*What to produce*: Exactly how many lines of the data below include the string "width"? State the number and nothing more.

Extracted data entries:
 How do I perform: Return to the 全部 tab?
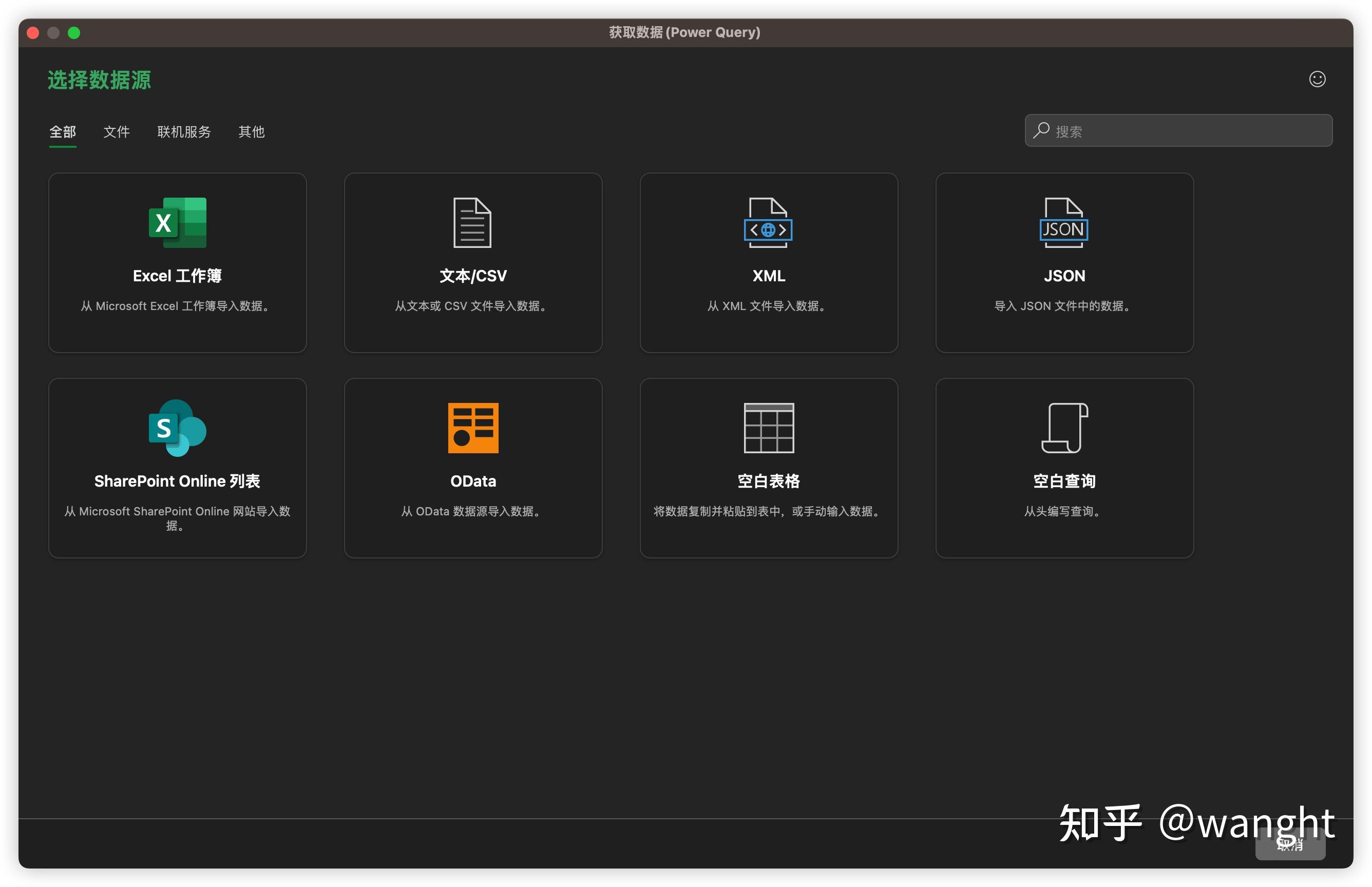point(63,132)
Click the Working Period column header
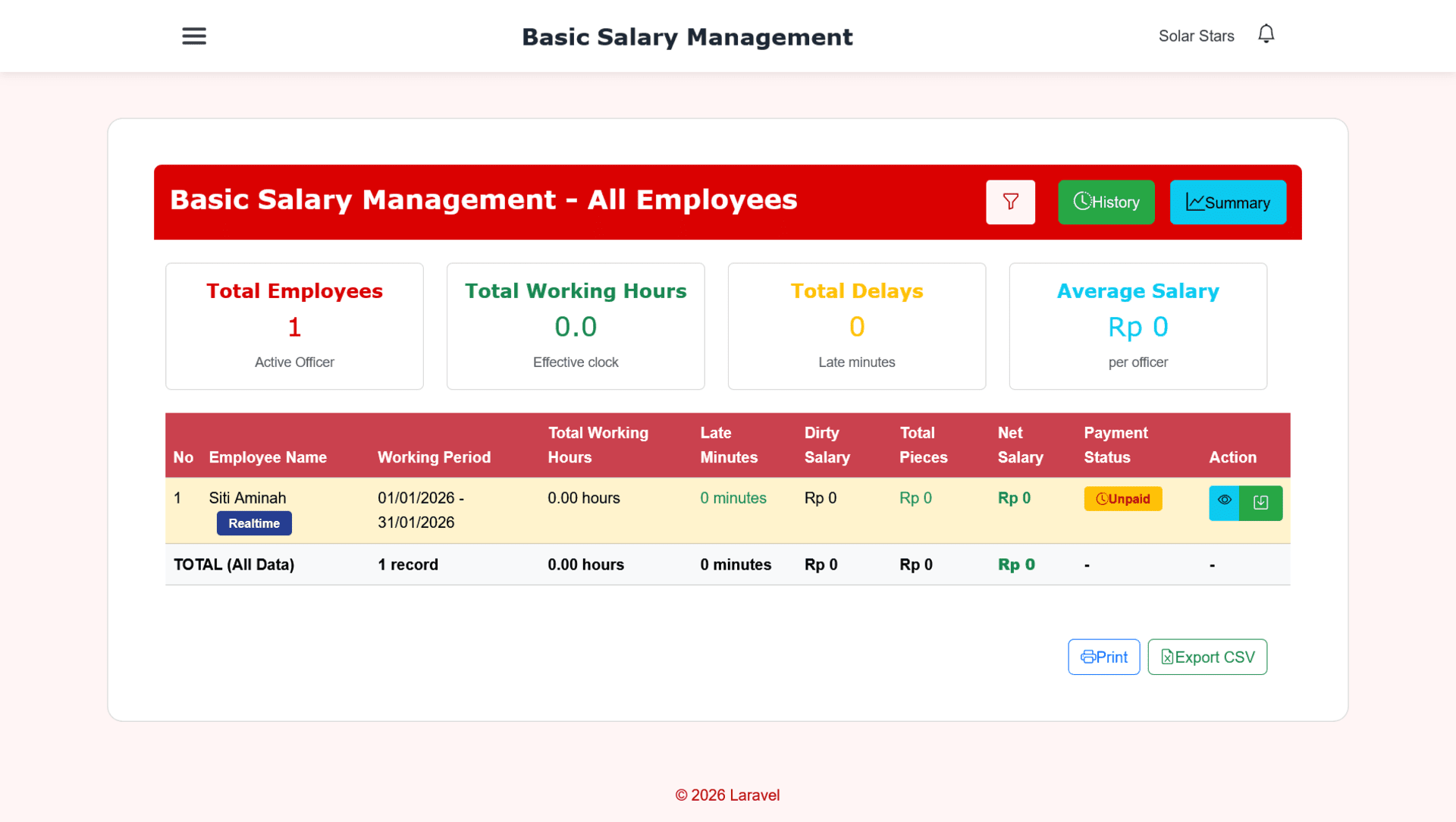Screen dimensions: 1456x822 (434, 457)
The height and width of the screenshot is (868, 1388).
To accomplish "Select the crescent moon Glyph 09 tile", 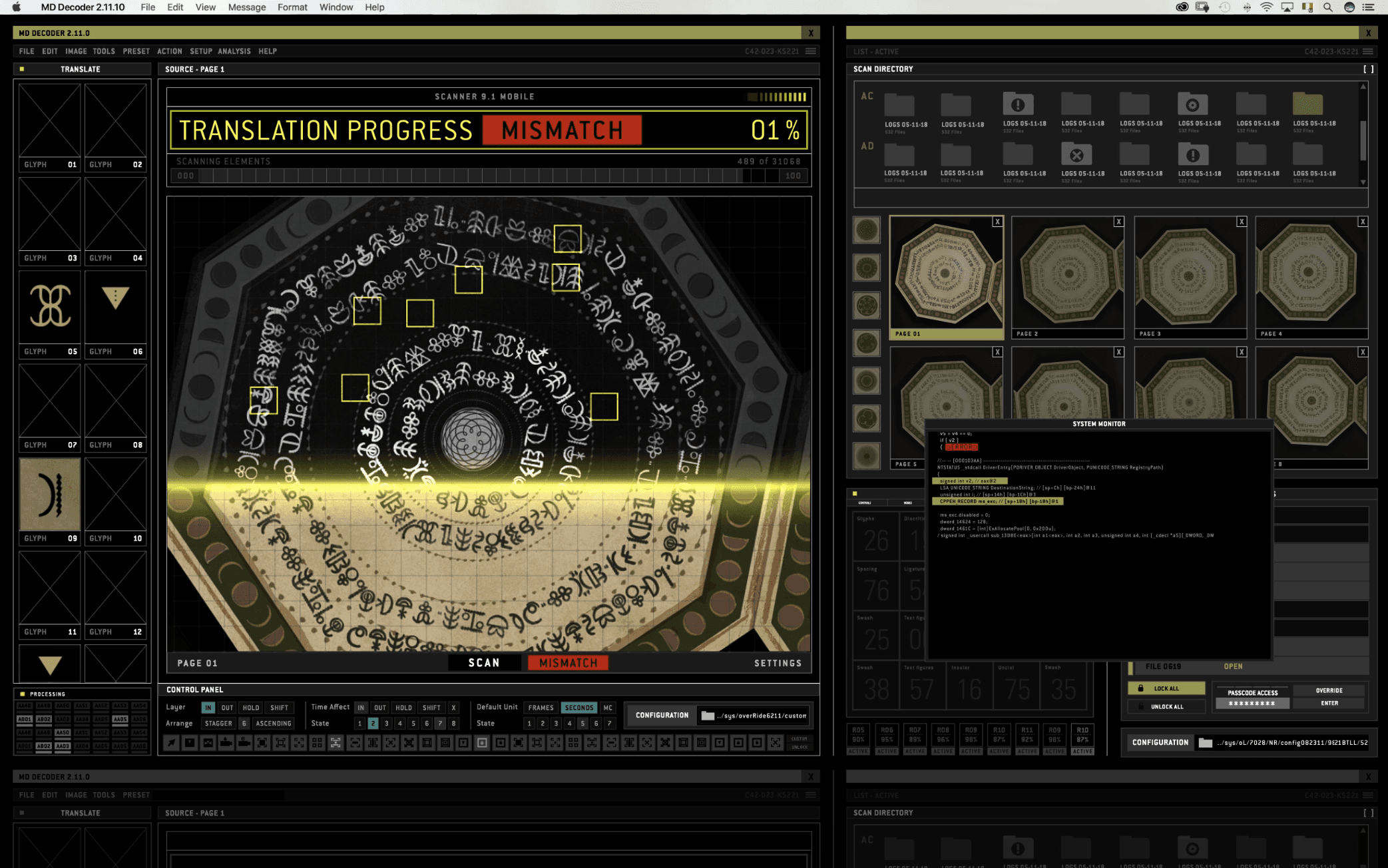I will coord(50,495).
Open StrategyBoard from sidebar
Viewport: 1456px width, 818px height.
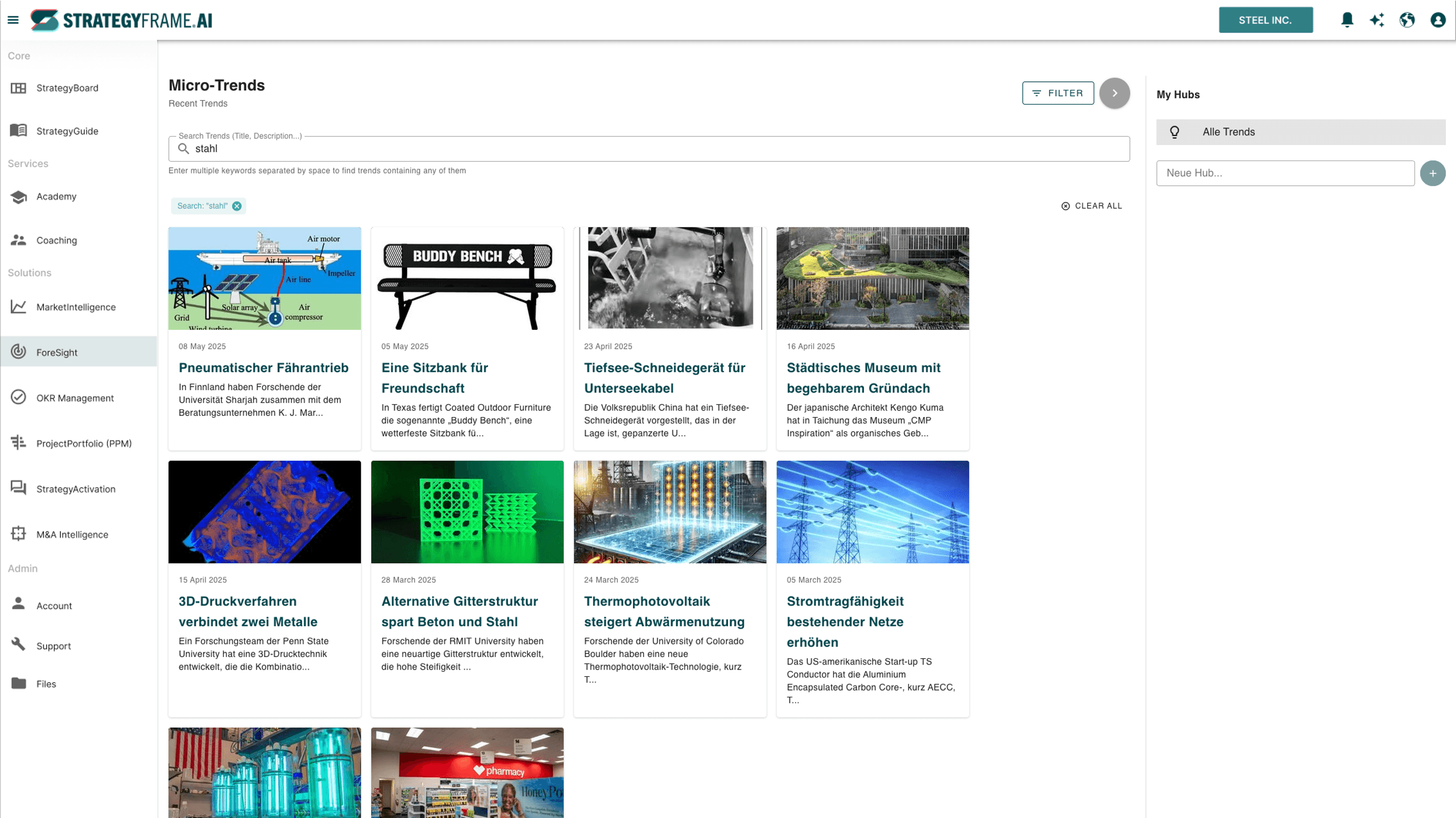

*Answer box*: 2